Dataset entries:
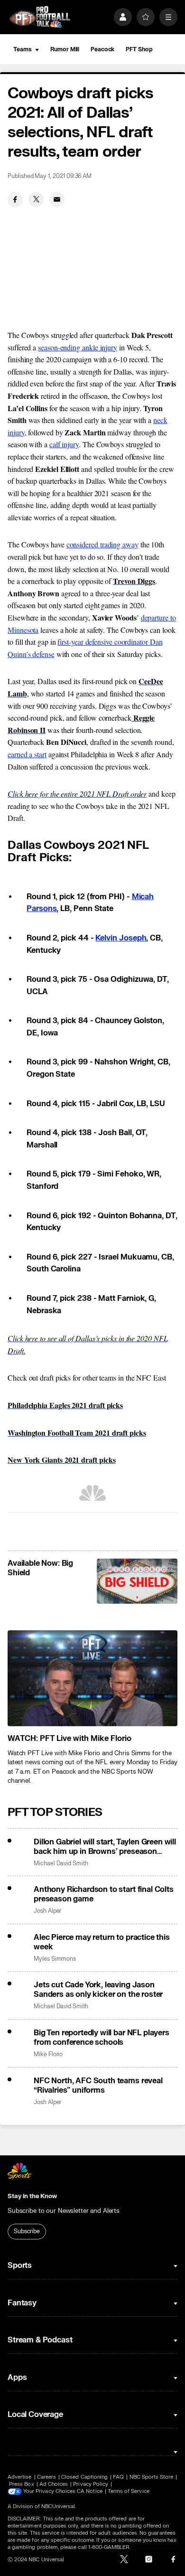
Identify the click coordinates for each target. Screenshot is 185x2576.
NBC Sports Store (152, 2477)
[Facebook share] (15, 199)
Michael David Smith (61, 1863)
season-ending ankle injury (77, 347)
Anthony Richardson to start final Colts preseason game (104, 1894)
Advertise (20, 2477)
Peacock (102, 49)
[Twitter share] (36, 199)
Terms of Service (128, 2491)
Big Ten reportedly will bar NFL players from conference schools (101, 2037)
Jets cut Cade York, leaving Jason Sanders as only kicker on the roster (98, 1989)
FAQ (118, 2477)
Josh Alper (47, 1911)
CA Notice (89, 2491)
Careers (46, 2477)
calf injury (64, 444)
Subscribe (27, 2231)
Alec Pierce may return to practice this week (102, 1942)
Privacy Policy (90, 2484)
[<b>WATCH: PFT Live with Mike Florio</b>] (92, 1678)
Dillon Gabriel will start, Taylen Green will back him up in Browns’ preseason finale (105, 1846)
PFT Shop (139, 49)
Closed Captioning (84, 2477)
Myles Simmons (55, 1959)
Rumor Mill (64, 49)
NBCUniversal (58, 2506)
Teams (22, 49)
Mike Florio (48, 2054)
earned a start (27, 754)
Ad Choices (53, 2484)
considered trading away (102, 544)
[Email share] (57, 199)
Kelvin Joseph (120, 938)
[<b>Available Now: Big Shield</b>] (137, 1581)
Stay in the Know (32, 2196)
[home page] (40, 16)
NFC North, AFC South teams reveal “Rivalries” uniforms (98, 2085)
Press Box (21, 2484)
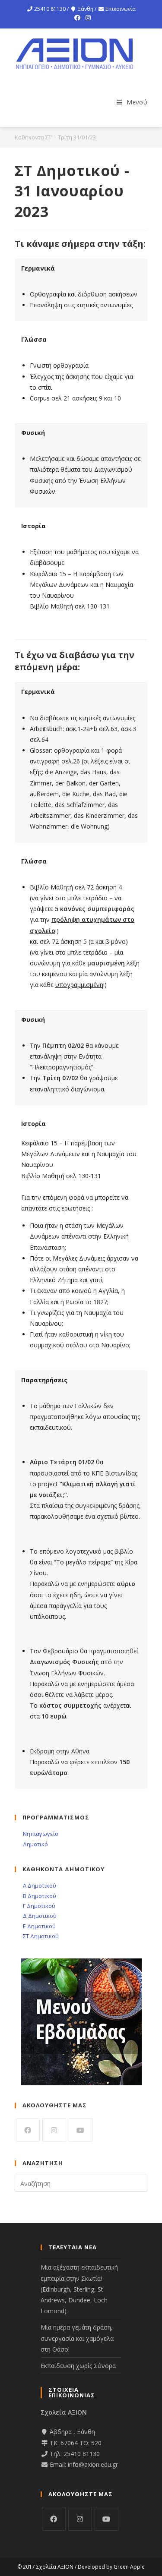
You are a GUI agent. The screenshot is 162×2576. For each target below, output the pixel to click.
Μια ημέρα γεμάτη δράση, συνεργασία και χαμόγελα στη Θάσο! (77, 2338)
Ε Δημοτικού (39, 1926)
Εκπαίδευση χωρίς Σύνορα (78, 2366)
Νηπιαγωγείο (40, 1834)
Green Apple (129, 2566)
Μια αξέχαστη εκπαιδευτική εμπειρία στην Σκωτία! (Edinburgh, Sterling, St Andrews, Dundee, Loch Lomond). (79, 2289)
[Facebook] (77, 18)
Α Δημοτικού (39, 1885)
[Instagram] (87, 18)
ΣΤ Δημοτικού (40, 1936)
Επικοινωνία (120, 9)
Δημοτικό (35, 1844)
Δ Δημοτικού (39, 1916)
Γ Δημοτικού (38, 1906)
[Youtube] (80, 2130)
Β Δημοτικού (39, 1896)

**Work order**
Include the first line of the records, the line containing "Privacy Policy (90, 2484)", and every line between them, repeated exactly. Skip the pictures.

**Answer**
Identify the click coordinates for each target. Screenshot is 185x2576.
NBC Sports Store (152, 2477)
[Facebook share] (15, 199)
Michael David Smith (61, 1863)
season-ending ankle injury (77, 347)
Anthony Richardson to start final Colts preseason game (104, 1894)
Advertise (20, 2477)
Peacock (102, 49)
[Twitter share] (36, 199)
Terms of Service (128, 2491)
Big Ten reportedly will bar NFL players from conference schools (101, 2037)
Jets cut Cade York, leaving Jason Sanders as only kicker on the roster (98, 1989)
FAQ (118, 2477)
Josh Alper (47, 1911)
CA Notice (89, 2491)
Careers (46, 2477)
calf injury (64, 444)
Subscribe (27, 2231)
Alec Pierce may return to practice this week (102, 1942)
Privacy Policy (90, 2484)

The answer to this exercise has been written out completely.